Give the records below as a numbered list, from the line with "Given: Click the orange lock icon on UAT" to the line with "Looking at the screenshot, I should [24, 30].", both lines included and blank lines left out.
#####
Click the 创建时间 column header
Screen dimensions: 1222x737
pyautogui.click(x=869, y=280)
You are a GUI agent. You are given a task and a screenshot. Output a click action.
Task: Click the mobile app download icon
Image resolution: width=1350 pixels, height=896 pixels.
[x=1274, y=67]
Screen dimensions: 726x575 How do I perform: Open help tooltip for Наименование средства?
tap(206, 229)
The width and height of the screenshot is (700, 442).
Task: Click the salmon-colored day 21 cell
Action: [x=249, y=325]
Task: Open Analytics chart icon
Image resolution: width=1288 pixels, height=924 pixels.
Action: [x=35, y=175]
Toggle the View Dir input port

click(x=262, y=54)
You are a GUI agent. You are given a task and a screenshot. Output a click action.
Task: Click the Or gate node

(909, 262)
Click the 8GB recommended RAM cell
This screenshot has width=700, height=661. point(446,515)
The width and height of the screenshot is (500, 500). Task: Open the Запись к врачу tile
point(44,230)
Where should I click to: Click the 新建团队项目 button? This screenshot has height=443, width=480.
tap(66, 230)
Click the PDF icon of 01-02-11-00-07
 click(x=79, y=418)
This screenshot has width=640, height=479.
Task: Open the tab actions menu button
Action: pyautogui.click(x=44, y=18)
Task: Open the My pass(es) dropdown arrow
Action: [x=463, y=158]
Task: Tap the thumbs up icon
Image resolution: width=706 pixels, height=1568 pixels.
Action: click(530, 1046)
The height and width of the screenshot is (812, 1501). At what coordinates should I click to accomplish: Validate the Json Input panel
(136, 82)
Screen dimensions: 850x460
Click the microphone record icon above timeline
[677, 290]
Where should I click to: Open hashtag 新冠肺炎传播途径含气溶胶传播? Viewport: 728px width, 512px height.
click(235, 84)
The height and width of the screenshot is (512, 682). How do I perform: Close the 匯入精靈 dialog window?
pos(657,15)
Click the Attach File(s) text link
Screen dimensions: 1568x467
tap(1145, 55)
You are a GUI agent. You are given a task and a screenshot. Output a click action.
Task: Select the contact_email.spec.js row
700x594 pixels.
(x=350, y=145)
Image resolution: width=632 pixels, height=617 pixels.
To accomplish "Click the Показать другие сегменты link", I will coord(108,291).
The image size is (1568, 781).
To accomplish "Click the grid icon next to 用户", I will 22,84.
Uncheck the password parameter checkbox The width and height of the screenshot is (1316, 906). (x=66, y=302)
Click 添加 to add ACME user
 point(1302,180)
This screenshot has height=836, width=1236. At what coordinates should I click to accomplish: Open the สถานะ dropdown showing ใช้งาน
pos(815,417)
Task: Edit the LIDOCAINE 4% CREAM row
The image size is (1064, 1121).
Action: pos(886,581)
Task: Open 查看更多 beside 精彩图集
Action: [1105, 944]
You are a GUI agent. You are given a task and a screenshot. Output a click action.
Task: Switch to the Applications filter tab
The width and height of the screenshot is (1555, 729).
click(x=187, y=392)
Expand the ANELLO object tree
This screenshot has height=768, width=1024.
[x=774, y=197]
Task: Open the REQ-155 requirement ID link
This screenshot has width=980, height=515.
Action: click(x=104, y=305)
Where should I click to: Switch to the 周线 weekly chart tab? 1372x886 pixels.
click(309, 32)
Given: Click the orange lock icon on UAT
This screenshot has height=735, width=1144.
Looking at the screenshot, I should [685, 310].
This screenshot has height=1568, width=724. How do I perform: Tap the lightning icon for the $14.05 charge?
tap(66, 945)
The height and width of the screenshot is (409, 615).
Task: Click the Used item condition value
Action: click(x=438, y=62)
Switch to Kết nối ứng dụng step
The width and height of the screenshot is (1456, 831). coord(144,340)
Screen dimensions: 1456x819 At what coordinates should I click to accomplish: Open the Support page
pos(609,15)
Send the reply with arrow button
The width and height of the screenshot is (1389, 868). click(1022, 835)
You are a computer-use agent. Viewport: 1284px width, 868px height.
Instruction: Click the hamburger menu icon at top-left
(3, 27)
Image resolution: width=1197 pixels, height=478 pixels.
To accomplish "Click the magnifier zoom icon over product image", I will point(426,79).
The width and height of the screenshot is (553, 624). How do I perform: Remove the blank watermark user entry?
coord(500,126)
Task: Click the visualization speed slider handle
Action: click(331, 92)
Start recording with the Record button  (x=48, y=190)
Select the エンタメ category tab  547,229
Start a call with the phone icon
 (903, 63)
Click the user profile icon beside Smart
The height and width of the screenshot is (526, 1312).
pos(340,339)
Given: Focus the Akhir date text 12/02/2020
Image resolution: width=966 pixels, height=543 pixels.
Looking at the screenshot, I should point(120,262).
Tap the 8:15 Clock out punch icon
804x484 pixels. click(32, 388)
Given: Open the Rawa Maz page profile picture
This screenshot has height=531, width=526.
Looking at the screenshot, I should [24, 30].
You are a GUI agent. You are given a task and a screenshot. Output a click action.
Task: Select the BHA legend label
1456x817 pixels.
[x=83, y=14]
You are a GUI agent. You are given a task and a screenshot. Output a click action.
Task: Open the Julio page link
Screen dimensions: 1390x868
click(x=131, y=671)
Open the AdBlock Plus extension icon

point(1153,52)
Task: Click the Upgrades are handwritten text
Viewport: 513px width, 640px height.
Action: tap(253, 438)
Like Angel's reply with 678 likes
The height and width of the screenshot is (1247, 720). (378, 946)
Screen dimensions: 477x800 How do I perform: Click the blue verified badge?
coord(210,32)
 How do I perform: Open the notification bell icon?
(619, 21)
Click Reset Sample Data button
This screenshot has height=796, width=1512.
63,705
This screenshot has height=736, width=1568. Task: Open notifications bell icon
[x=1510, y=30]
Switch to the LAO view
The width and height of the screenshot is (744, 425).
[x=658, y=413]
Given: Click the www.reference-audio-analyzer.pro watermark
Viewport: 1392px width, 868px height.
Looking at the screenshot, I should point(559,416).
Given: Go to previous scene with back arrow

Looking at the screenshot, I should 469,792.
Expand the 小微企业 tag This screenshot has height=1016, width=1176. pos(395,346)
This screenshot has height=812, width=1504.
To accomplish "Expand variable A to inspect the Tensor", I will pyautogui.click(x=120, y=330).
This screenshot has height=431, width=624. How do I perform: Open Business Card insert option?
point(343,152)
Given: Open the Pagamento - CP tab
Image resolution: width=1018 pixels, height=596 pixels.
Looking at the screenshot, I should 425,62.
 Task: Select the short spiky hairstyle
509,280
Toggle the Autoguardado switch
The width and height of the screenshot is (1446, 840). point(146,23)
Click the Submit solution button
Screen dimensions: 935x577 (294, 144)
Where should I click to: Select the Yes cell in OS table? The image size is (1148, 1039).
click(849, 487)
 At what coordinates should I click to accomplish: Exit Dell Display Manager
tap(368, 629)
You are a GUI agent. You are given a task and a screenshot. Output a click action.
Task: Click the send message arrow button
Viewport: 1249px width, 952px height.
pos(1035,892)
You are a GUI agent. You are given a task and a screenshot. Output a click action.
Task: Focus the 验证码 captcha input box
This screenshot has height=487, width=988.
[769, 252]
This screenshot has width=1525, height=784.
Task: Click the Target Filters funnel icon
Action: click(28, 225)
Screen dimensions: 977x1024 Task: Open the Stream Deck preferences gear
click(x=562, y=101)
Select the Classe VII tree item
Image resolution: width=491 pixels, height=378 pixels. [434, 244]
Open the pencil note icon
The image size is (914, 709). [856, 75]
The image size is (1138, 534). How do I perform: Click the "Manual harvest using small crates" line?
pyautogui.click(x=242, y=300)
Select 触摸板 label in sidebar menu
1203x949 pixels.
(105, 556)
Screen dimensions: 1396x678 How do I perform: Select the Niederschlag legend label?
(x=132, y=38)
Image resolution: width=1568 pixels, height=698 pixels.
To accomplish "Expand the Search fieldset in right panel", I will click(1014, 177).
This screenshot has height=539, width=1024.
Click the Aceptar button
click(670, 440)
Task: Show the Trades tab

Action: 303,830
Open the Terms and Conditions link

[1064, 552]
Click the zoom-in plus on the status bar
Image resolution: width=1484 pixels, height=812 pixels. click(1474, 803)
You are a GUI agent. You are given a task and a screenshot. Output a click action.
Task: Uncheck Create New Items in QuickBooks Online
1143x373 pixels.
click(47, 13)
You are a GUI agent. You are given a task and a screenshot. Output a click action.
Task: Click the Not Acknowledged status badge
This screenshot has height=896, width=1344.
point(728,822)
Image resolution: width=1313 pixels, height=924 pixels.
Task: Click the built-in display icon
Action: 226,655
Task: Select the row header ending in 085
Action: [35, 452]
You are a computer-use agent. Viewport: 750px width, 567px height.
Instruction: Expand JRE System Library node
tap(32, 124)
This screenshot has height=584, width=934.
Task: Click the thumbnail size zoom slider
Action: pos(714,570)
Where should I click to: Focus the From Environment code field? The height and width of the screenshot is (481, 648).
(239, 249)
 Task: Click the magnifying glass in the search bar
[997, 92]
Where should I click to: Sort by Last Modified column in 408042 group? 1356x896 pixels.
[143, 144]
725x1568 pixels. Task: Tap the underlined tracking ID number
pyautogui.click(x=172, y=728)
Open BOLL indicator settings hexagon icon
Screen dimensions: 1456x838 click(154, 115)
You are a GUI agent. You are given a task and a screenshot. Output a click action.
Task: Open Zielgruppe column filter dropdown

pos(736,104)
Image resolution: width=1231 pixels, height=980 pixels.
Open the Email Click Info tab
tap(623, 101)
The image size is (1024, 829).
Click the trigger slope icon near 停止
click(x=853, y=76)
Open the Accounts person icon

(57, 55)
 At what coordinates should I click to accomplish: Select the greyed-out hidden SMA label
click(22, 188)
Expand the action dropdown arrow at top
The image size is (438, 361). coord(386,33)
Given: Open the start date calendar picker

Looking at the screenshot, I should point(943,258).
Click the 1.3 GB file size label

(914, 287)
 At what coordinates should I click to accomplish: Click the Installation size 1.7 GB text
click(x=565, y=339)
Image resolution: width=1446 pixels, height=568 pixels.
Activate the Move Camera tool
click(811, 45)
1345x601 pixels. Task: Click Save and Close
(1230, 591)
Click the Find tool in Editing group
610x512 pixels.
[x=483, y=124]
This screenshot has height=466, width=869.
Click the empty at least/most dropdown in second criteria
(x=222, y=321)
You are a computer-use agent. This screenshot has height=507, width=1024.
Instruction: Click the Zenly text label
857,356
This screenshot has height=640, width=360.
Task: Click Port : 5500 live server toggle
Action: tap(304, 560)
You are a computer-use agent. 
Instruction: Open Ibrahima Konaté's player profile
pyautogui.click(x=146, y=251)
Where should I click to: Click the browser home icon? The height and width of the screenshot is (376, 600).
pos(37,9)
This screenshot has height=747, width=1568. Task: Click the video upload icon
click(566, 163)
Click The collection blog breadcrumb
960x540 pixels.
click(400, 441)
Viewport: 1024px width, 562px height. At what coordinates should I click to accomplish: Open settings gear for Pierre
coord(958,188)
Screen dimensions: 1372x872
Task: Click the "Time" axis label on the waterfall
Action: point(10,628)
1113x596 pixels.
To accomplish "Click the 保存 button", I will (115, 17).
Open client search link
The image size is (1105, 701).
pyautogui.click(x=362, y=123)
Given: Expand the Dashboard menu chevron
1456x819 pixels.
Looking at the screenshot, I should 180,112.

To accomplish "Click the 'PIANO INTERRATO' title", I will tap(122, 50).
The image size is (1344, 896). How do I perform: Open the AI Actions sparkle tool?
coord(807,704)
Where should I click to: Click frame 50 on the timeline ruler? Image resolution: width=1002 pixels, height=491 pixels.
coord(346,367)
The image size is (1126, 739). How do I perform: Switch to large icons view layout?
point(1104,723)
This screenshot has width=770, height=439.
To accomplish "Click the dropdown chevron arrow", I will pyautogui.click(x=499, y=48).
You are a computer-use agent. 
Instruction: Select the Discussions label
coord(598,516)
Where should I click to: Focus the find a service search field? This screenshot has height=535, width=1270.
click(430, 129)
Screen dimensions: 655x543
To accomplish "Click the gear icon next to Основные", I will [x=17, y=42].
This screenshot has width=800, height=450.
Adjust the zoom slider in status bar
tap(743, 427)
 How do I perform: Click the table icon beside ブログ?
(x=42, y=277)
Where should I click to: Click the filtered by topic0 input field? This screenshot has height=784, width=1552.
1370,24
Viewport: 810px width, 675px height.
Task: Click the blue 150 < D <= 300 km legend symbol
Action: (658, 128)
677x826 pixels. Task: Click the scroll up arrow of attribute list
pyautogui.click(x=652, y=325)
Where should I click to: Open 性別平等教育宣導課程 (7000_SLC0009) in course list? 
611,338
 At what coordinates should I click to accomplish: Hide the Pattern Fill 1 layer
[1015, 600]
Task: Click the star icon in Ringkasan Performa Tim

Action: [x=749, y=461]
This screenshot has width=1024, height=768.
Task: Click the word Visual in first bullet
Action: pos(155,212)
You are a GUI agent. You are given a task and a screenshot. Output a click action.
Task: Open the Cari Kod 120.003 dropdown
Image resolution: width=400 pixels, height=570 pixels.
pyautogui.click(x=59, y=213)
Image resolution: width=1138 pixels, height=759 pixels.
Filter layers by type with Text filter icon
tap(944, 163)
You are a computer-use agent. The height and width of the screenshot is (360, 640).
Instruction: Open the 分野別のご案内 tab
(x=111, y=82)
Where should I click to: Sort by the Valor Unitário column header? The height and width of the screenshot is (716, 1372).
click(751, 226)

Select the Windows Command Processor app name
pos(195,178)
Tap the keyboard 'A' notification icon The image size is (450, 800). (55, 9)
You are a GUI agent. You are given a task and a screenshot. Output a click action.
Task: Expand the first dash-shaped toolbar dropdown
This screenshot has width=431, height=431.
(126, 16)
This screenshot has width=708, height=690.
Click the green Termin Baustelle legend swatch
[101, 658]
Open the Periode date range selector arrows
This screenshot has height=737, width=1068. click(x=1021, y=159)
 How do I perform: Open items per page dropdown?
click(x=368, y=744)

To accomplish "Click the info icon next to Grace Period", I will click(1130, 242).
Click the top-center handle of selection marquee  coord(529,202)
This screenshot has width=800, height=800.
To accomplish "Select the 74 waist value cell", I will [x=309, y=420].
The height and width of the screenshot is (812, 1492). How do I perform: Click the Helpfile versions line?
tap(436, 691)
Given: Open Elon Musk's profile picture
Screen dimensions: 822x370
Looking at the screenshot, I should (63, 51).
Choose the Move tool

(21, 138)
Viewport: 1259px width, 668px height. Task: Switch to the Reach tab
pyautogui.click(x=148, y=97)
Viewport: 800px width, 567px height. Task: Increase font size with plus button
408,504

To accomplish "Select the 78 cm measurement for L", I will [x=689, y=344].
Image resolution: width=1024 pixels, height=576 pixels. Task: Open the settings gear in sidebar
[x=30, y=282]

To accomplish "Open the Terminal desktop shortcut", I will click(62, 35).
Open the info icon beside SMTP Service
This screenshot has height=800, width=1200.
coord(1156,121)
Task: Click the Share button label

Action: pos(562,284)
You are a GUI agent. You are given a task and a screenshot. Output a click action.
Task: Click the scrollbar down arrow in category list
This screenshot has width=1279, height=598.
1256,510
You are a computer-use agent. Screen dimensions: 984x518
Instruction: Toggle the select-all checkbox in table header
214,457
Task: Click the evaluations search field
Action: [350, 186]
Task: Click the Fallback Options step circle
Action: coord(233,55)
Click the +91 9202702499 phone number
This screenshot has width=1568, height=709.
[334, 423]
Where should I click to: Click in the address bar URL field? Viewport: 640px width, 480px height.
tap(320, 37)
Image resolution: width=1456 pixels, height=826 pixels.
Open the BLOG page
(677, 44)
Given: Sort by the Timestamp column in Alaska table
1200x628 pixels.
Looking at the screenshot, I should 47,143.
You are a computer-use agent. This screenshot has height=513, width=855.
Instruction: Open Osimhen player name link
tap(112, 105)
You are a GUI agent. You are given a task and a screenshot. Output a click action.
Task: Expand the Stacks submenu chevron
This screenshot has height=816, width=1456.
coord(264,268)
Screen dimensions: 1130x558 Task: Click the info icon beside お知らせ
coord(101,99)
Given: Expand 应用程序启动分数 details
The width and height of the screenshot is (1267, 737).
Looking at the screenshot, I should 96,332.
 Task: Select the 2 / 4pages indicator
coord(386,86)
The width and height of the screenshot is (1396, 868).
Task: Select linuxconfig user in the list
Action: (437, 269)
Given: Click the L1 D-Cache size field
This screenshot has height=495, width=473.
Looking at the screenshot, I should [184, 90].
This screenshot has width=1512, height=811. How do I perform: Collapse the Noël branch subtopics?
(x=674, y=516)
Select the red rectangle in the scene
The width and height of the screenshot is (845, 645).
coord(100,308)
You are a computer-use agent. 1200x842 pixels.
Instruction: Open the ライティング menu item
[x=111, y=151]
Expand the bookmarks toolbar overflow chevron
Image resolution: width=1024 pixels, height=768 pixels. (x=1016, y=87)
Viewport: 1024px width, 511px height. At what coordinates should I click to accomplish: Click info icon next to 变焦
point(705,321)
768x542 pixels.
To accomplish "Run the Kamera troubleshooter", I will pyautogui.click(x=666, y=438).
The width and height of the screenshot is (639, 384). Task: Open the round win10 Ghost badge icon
#####
**Written response:**
1. Given: Click the orange lock icon on UAT
2. This screenshot has height=735, width=1144.
3. Looking at the screenshot, I should [685, 310].
4. This screenshot has height=1568, width=724. How do I perform: Tap the lightning icon for the $14.05 charge?
5. tap(66, 945)
6. The height and width of the screenshot is (409, 615).
7. Task: Click the Used item condition value
8. Action: click(x=438, y=62)
9. Switch to Kết nối ứng dụng step
10. The width and height of the screenshot is (1456, 831). coord(144,340)
11. Screen dimensions: 1456x819 At what coordinates should I click to accomplish: Open the Support page
12. pos(609,15)
13. Send the reply with arrow button
14. The width and height of the screenshot is (1389, 868). click(1022, 835)
15. You are a computer-use agent. Viewport: 1284px width, 868px height.
16. Instruction: Click the hamburger menu icon at top-left
17. (3, 27)
18. Image resolution: width=1197 pixels, height=478 pixels.
19. To accomplish "Click the magnifier zoom icon over product image", I will point(426,79).
20. The width and height of the screenshot is (553, 624). How do I perform: Remove the blank watermark user entry?
21. coord(500,126)
22. Task: Click the visualization speed slider handle
23. Action: click(331, 92)
24. Start recording with the Record button  (x=48, y=190)
25. Select the エンタメ category tab  547,229
26. Start a call with the phone icon
27.  (903, 63)
28. Click the user profile icon beside Smart
29. The height and width of the screenshot is (526, 1312).
30. pos(340,339)
31. Given: Focus the Akhir date text 12/02/2020
32. Image resolution: width=966 pixels, height=543 pixels.
33. Looking at the screenshot, I should point(120,262).
34. Tap the 8:15 Clock out punch icon
35. 804x484 pixels. click(32, 388)
36. Given: Open the Rawa Maz page profile picture
37. This screenshot has height=531, width=526.
38. Looking at the screenshot, I should [24, 30].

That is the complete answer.